* START RECORDS *
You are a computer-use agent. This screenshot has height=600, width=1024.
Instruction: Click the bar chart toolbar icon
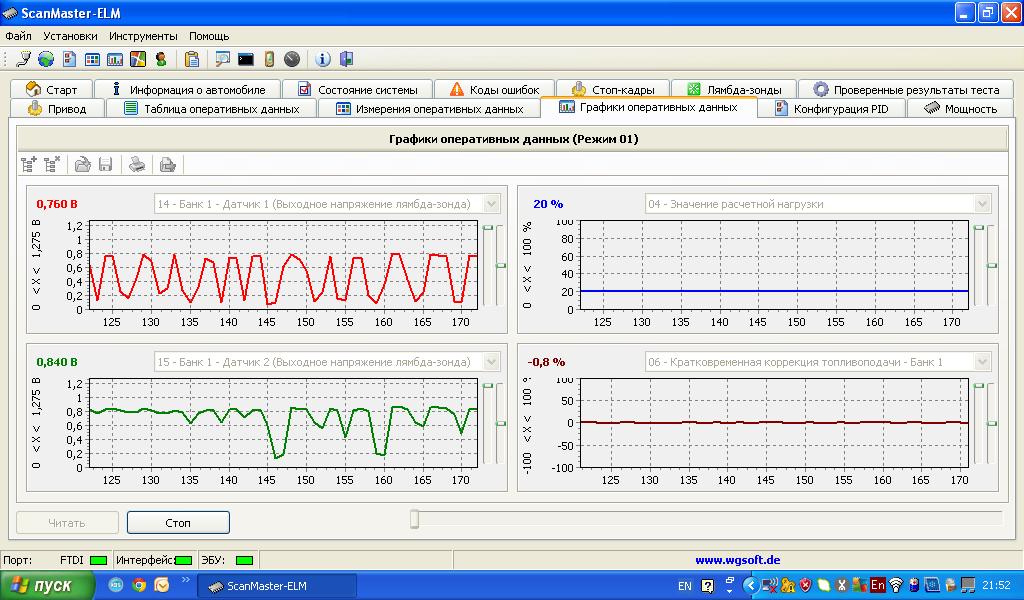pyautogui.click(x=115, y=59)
* END RECORDS *
* START RECORDS *
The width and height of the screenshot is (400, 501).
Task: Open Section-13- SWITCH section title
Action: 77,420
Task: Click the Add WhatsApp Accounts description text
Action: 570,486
* END RECORDS *
* START RECORDS *
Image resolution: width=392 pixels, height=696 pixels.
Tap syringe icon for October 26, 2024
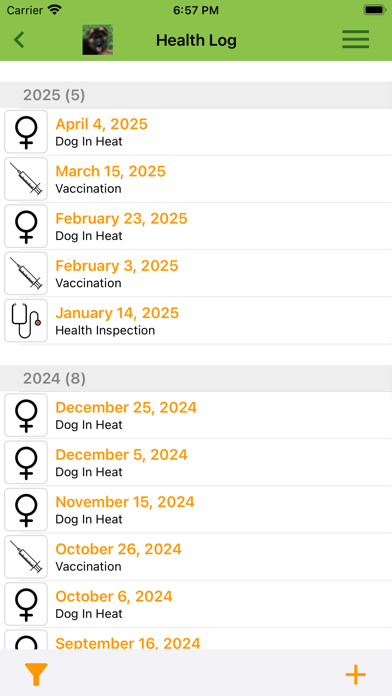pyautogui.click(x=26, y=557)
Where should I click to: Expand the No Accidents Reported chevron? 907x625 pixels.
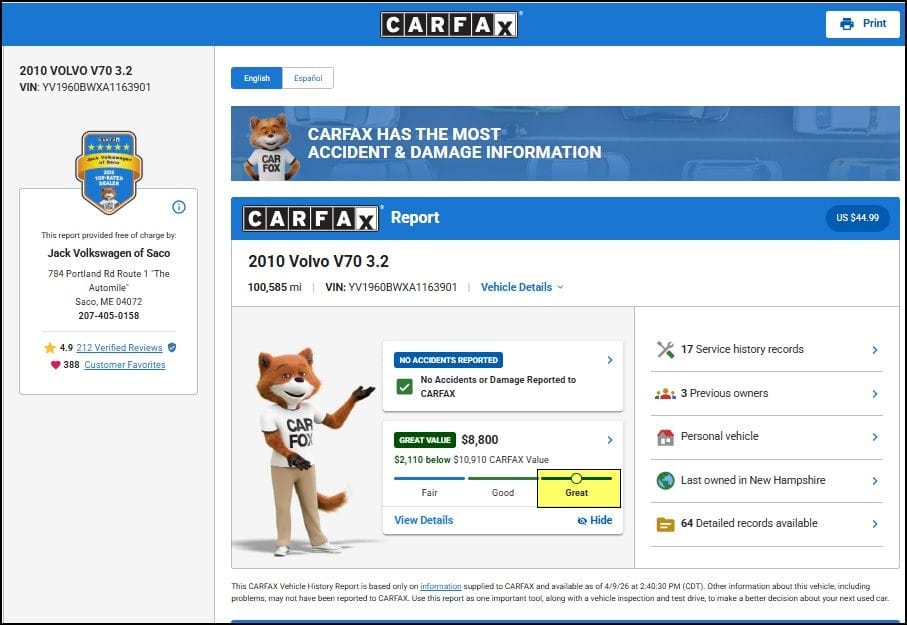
* END RECORDS *
Rewrite the data between the lines holding "You are a computer-use" and "pyautogui.click(x=115, y=59)", inclusive, as a Markdown table with the columns Number and Record line, numbering each row and skipping blank lines. Leave the pictures out of the table.

• _SOLUTION FOR THIS PROBLEM_:
| Number | Record line |
|---|---|
| 1 | You are a computer-use agent. This screenshot has height=600, width=1024. |
| 2 | Instruction: Click the bar chart toolbar icon |
| 3 | pyautogui.click(x=115, y=59) |